Building on the answer of jjanes, here's what I ended up having:
EXPLAIN (ANALYZE)
WITH starting_point AS (SELECT a, b FROM foo WHERE id = 550000)
SELECT a, b
FROM foo
WHERE
(a, b) > (SELECT * FROM starting_point)
AND a <= (SELECT a FROM starting_point)
ORDER BY a, b
LIMIT 3;
QUERY PLAN
---------------------------------------------------------------------------------------------------------------------------------
Limit (cost=8.91..9.00 rows=3 width=8) (actual time=0.096..0.100 rows=3 loops=1)
CTE starting_point
-> Index Scan using foo_pkey on foo foo_1 (cost=0.42..8.44 rows=1 width=8) (actual time=0.023..0.025 rows=1 loops=1)
Index Cond: (id = 550000)
InitPlan 2 (returns $1,$2)
-> CTE Scan on starting_point (cost=0.00..0.02 rows=1 width=8) (actual time=0.027..0.030 rows=1 loops=1)
InitPlan 3 (returns $3)
-> CTE Scan on starting_point starting_point_1 (cost=0.00..0.02 rows=1 width=4) (actual time=0.002..0.003 rows=1 loops=1)
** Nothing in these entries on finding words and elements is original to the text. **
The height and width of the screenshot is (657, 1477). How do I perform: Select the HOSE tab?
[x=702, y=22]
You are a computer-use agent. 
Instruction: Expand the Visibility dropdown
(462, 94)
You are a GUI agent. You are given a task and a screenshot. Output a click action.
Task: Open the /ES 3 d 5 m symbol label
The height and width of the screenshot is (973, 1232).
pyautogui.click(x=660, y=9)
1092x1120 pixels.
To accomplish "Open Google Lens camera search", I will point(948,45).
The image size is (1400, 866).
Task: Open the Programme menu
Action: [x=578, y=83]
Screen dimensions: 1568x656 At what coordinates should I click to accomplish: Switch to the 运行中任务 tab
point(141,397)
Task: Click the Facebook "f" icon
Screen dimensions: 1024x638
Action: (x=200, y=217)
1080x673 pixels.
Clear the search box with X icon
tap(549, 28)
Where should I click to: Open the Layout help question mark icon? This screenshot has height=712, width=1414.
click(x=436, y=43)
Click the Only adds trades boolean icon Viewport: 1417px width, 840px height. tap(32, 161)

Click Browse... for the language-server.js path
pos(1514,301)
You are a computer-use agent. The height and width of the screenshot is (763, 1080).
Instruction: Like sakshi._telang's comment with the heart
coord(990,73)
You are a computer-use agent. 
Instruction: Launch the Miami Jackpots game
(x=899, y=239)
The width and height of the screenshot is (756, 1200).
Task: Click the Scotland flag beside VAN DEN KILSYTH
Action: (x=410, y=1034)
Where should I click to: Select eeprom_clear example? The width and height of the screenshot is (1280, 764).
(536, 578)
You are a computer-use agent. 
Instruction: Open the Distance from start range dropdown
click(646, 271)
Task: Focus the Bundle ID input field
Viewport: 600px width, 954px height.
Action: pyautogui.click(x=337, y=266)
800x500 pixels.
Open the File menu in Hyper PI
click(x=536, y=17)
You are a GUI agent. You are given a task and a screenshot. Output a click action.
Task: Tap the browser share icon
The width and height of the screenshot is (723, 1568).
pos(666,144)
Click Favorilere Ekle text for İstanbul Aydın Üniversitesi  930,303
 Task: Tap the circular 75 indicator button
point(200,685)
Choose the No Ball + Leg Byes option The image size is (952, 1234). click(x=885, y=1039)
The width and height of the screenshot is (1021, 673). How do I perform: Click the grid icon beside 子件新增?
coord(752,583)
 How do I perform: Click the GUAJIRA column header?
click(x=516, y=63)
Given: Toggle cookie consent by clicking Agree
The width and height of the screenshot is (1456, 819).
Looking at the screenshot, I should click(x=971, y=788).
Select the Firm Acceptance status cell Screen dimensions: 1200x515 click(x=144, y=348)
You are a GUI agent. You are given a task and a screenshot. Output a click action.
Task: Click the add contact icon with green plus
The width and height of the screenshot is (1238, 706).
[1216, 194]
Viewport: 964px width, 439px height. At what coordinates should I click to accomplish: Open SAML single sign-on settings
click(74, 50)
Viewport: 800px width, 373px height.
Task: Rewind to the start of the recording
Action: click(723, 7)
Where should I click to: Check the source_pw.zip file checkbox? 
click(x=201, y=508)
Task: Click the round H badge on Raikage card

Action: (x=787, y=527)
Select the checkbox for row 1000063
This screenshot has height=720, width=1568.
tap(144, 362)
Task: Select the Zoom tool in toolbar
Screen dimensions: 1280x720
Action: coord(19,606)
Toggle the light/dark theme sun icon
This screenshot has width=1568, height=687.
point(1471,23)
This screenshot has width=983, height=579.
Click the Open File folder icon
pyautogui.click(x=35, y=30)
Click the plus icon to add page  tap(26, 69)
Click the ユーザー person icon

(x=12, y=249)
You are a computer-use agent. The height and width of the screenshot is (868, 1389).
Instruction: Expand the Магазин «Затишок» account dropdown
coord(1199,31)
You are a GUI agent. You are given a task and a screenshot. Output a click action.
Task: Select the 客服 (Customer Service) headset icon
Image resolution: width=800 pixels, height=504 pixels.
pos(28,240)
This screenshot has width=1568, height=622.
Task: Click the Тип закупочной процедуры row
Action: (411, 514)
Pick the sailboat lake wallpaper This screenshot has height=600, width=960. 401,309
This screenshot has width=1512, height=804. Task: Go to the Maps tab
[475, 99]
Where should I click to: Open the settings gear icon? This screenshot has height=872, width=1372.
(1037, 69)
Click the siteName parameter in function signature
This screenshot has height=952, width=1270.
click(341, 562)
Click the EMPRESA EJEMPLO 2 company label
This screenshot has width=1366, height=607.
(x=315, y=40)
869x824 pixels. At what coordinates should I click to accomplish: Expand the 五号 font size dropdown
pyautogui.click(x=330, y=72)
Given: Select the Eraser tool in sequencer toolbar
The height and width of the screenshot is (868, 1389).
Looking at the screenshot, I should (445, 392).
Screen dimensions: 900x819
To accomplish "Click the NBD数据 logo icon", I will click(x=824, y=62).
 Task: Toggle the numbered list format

-> Index Only Scan using foo_a_b on foo (cost=0.42..3442.65 rows=111111 width=8) (actual time=0.093..0.095 rows=3 loops=1)
Index Cond: ((ROW(a, b) > ROW($1, $2)) AND (a <= $3))
Heap Fetches: 0
Planning Time: 0.566 ms
Execution Time: 0.160 ms
Learnings:
ROW()
should be avoided, otherwise the planner fails.